The book concludes with eleven appendices: abbreviations, a glossary, a chronology, a reprint of the Revised World Archaeological Congress Second Announcement, a chart of the organisational structure of international academic bodies mentioned in the text, a list of the International Executive Committee of the IUPPS, a list of the members of the WAC's Executive Committee and Board of Directors, a list of the countries represented at the WAC, a copy of a 9 February 1987 letter from Ucko to the UNESCO Non-Governmental Organisations Unit seeking to establish UNESCO's role in determining IUPPS policy on South Africa, a message from Anti-Apartheid, and suggested revisions by the WAC Steering Committee of the IUPPS statutes. The is a short list of further reading, and indices.

== Reception ==
The book was widely reviewed.

Criticisms of the book per se included Sandra Bowdler's argument that the book's scope was poorly represented by its title:Anybody acquiring a book entitled Academic Freedom and Apartheid would understandably look forward to a discussion of such topics as whether academic freedom were truly possible under the South African regime of apartheid, how the more liberal South African universities and other research and educational institutions were faring in the face of their repressive government, whether academics, by such actions as international boycotts of various sorts, had any effects on that regime, and if so, whether they were of the sort intended, and so on. Well, you can forget all that. To me, the major disappointment of this book is its complete failure to enter into any detailed discussion of these topics. This is not necessarily a criticism in that this is not the book's stated aim, but arises from its title. Were its title and subtitle to be interchanged, the prospective reader would have a much better idea of what she or he were in for. Other criticisms included alleged misleadingly selective quotation and omission of details that shed a less favourable light on Ucko's position (e.g. Polish archaeologists, refusing to attend in solidarity with South Africans, being forced to by their government, and sending a token representative in response); a lack of recognition of the experience of Nazi occupation in forming the views of Continental European actors on academic freedom; and scepticism at Ucko's claims that he had not planned on using the WAC as a platform for anti-apartheid views all along.
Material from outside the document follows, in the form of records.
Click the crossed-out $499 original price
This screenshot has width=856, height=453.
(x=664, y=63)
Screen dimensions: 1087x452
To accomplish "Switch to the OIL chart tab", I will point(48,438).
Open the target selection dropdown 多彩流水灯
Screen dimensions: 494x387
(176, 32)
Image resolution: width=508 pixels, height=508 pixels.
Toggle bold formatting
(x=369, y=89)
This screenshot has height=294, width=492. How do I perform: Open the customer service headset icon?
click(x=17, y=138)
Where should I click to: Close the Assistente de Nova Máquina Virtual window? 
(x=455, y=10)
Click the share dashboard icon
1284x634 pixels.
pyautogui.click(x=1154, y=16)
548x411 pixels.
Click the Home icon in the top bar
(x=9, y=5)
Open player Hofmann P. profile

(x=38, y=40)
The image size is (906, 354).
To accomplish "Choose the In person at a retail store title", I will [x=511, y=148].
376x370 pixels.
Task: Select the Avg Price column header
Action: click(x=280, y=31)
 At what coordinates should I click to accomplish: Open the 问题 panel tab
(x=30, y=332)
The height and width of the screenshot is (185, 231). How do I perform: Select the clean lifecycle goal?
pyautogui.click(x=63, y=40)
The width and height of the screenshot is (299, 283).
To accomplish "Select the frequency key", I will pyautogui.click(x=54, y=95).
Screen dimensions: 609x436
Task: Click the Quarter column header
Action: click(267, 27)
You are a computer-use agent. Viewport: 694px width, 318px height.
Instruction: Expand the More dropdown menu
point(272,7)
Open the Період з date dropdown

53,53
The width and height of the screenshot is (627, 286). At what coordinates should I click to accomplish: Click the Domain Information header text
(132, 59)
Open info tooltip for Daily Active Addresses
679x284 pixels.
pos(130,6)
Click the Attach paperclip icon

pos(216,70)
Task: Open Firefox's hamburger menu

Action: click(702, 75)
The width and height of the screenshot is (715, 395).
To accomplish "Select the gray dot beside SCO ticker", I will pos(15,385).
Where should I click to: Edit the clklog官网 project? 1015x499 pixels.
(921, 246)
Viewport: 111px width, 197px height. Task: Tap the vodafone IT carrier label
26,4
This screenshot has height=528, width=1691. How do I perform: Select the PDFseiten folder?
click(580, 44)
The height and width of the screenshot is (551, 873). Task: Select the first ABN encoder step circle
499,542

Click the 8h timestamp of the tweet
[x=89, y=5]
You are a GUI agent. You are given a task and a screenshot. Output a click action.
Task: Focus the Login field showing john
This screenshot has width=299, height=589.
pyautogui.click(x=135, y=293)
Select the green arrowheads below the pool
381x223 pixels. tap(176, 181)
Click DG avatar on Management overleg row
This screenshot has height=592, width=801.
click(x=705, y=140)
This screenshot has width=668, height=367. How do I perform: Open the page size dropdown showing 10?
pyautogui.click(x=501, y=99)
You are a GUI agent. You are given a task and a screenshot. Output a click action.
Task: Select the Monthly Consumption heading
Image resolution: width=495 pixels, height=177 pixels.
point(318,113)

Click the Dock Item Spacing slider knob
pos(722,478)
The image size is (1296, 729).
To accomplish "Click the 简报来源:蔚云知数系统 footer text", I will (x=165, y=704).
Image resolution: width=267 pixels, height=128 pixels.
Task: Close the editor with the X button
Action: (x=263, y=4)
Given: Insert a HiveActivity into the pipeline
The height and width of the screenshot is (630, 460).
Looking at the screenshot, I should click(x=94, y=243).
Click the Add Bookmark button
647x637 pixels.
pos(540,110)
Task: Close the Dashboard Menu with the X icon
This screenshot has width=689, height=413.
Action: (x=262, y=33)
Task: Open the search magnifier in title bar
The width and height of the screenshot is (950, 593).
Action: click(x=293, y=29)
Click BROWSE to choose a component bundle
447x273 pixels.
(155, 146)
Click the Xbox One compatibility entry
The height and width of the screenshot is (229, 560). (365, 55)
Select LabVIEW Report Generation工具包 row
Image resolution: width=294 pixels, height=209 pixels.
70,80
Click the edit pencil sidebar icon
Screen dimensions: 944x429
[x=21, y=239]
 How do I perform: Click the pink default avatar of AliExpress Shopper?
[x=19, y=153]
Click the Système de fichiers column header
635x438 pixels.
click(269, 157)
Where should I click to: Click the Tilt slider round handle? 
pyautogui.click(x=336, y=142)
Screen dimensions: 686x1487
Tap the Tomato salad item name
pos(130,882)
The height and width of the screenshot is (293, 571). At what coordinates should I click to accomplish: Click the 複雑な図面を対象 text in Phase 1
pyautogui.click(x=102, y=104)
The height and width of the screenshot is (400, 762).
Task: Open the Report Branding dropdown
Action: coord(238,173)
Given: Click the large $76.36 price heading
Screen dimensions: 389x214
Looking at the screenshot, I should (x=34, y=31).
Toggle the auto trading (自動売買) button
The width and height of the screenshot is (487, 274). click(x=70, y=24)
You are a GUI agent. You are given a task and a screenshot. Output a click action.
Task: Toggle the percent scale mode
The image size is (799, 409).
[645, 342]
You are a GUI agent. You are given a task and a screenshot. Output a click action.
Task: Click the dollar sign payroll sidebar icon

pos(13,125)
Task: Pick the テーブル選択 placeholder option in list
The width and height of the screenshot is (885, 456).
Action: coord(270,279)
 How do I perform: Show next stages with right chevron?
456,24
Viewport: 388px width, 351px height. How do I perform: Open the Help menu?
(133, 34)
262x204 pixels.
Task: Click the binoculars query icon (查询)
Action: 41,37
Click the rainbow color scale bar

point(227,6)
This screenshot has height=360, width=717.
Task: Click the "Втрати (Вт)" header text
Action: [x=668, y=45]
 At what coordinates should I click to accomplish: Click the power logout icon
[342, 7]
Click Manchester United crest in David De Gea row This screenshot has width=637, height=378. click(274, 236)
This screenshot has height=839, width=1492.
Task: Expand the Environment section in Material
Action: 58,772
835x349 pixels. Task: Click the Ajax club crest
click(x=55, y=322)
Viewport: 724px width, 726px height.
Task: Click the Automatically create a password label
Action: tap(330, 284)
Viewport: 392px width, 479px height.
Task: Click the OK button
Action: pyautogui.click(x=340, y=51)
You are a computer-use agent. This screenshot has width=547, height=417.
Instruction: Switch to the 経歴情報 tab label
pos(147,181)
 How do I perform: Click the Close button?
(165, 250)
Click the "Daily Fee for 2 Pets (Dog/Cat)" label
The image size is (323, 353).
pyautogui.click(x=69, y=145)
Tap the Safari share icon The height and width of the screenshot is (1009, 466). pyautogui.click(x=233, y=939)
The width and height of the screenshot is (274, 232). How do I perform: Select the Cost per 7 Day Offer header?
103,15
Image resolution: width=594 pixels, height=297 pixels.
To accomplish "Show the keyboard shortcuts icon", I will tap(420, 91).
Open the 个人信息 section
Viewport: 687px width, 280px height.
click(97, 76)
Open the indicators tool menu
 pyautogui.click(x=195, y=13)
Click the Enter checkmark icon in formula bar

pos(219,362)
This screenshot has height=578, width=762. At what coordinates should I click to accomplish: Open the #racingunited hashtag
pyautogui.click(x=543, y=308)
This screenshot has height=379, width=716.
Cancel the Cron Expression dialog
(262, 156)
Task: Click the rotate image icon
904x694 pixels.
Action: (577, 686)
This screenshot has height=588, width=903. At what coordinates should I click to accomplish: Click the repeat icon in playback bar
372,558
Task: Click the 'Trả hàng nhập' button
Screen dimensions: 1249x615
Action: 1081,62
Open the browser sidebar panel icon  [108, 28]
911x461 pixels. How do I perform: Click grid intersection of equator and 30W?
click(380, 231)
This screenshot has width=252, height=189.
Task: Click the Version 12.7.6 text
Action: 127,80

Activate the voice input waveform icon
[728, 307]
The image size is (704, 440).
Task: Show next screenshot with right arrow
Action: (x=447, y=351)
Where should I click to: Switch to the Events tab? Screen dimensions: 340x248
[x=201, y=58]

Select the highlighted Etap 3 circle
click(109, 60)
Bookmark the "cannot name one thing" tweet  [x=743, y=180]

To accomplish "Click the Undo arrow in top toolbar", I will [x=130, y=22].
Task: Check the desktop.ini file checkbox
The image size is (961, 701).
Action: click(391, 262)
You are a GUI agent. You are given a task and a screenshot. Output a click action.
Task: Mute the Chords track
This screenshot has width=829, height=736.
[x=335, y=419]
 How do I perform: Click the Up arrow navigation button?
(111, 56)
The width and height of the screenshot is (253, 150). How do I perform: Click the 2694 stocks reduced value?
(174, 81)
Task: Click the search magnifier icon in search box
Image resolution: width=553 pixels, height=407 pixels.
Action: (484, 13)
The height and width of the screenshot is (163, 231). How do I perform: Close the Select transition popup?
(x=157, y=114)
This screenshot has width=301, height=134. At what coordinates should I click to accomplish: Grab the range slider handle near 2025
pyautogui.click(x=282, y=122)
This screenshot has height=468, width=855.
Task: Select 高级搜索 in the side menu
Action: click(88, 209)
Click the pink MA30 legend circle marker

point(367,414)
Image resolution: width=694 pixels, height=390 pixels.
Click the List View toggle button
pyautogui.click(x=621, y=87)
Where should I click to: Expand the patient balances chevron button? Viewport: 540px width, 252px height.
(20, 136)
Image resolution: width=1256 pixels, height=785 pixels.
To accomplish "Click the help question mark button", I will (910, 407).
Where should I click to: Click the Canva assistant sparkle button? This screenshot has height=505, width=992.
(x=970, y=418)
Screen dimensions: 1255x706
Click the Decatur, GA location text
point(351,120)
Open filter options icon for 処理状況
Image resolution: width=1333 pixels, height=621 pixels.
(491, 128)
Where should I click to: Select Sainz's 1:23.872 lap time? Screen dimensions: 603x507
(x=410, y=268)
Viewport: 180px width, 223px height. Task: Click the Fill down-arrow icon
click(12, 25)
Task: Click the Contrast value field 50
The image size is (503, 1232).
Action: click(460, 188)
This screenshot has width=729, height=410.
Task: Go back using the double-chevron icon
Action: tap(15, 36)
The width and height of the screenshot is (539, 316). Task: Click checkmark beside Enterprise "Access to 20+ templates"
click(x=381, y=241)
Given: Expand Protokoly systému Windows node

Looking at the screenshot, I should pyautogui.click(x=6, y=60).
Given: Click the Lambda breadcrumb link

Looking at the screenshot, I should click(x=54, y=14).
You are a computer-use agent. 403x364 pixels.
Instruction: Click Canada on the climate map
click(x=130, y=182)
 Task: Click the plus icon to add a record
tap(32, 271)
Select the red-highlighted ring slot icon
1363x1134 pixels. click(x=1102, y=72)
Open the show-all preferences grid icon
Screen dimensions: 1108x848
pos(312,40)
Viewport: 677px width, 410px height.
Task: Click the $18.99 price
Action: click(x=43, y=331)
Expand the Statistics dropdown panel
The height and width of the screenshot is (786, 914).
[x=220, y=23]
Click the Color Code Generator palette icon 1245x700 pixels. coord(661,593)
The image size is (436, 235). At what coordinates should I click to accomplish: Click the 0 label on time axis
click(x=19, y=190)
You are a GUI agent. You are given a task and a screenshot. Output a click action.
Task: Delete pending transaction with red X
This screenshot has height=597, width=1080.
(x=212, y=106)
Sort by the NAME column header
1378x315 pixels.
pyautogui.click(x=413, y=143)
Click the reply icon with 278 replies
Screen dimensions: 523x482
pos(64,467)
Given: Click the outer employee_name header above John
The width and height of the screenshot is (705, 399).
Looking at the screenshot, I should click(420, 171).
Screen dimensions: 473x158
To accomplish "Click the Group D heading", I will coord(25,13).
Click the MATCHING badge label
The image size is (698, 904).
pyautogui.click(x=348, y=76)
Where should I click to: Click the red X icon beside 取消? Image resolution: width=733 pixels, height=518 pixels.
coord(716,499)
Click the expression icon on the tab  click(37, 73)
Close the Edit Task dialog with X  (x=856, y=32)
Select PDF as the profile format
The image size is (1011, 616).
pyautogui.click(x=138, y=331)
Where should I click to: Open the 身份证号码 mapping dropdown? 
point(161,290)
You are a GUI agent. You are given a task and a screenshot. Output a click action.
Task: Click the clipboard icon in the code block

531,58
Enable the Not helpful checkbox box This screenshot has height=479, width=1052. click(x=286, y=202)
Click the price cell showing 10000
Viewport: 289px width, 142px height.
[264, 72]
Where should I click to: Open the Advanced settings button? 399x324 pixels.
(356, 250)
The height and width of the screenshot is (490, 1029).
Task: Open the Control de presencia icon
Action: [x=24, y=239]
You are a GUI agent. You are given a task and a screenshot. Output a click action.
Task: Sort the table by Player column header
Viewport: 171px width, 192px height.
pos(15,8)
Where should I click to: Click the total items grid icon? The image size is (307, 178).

Like the book itself, reviews were often political statements, focusing on stating the reviewer's own position on the debates surrounding the WAC. Writing in Nature, Conor Cruise O'Brien argued that the boycott of South African academics had done nothing to influence the apartheid regime in South Africa, while encouraging the curtailing of academic freedom of speech, including in other African countries. John Collis argued that 'For WAC, the message is also clear. If it wishes to be an organization which can speak authoritatively for archaeology, and not be dismissed as a left wing organization, it has got to attract back the bulk of those of us who withdrew, and this means resolving the question of open participation. If it does not, it will lack the moral and political authority to speak for archaeology, and therefore will not be heeded where it needs to be heard most'.

Reviews contemplated whether the book represented an ego-trip by Ucko. J. Desmond Clark wrote that the book is 'interesting as a detailed account of how a determined individual dealt with what promised to be a difficult situation in such a way as to give the impression, however erroneous, of being the organizer of a humanitarian crusade'. On the other hand, Larry J. Zimmerman commented thatas archeologists we will face personal political decisions that are bound to affect our practice. Ucko demonstrates this with extraordinary courage and candor, documenting personal insight and growth in ways uncommon to our profession. His weaknesses and strengths, his biases, and his passion for archeology are apparent throughout. Some will call the book an "ego trip," but thinking archeologists will see a bit of their own personal struggle in it.